Given the two reasons above, the ultimate pick up in risk mitigation may not be worth the cost to many firms.
I think that the number one reason why firms still do not and may never make the change to full FICC membership is found in derivatives margining.
Margining might just be the biggest hurdle for the TBA market.
As learned from other highly regulated markets, when managing derivatives, firms are required to post initial margin and a daily variation margin as prices increase and decrease from day to day over the life of a contract. The exchange sets ‘the mark’ and perhaps because it has always been this way or perhaps because of security types involved, firms live by this standard. If the exchange thinks there is too much of a run up in the market, they can increase margins overnight; not good!

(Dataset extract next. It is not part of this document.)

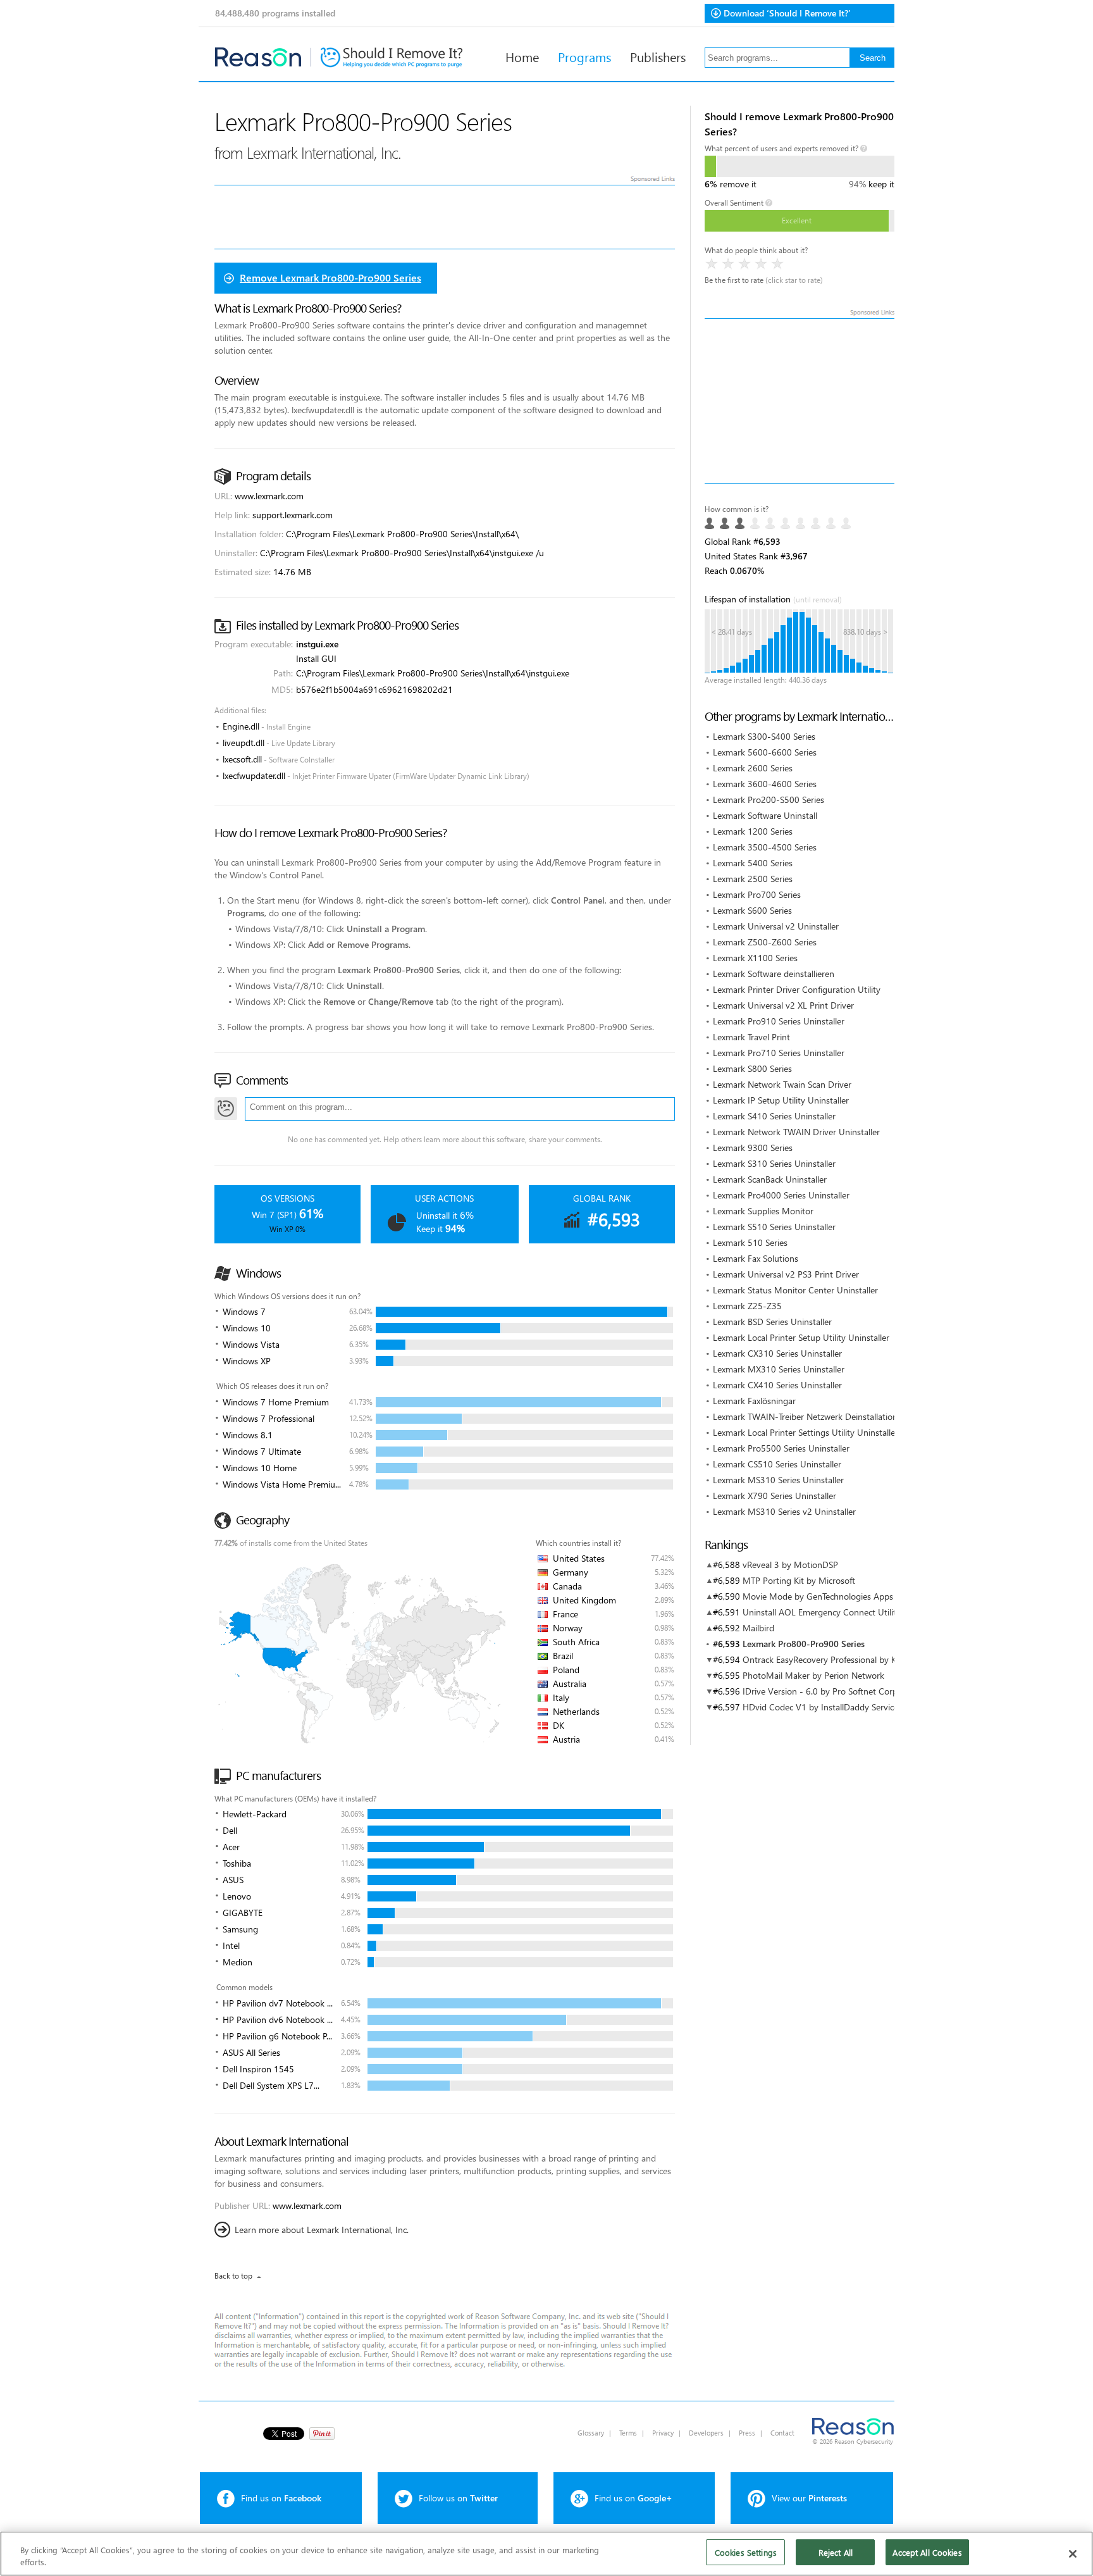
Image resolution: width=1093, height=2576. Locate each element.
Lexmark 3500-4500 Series (765, 847)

For firms that currently have margining built into their infrastructure there is expected to be a margin savings. By facing off primarily against the FICC the number of counterparties decreases and thusly the number of trade pair-offs. Additionally, the future offers more savings via the movement away from cash margining.
All that said, with securities that are modeled very specifically at different firms, yes, TRACE can provide a decent market indicator as to where your modeled prices sit, but one price for the entire market is just not true in mortgages.

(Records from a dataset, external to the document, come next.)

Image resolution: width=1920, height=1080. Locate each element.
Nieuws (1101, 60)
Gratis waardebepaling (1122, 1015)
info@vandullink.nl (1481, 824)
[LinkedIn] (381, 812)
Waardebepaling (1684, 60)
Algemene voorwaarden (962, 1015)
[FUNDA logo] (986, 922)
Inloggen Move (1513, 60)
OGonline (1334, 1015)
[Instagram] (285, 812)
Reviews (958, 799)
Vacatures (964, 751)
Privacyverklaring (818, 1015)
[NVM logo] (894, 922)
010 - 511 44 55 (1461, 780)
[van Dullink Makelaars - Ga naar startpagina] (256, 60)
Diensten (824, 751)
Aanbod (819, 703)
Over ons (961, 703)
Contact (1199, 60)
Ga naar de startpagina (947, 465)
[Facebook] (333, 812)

Plus in TBA trading more than 50% of buy-side firms never post initial or daily variation margin. This means that any firm who joins the CCP will now be required to post margin once the trade is confirmed and the FICC steps into the middle.
As we know, all derivatives central counterparties’ require both initial and daily variation margin. There is no wiggle room in this model. As such many firms want to stay with bilateral Forward Master Agreements in order to manage this on their own.
With solid points on both side of the ledger, the future definitely includes more originations and volumes that only automation can efficiently support, and the standardization that CCP’s offer should eventually drive the market in this direction, but that remains to be seen.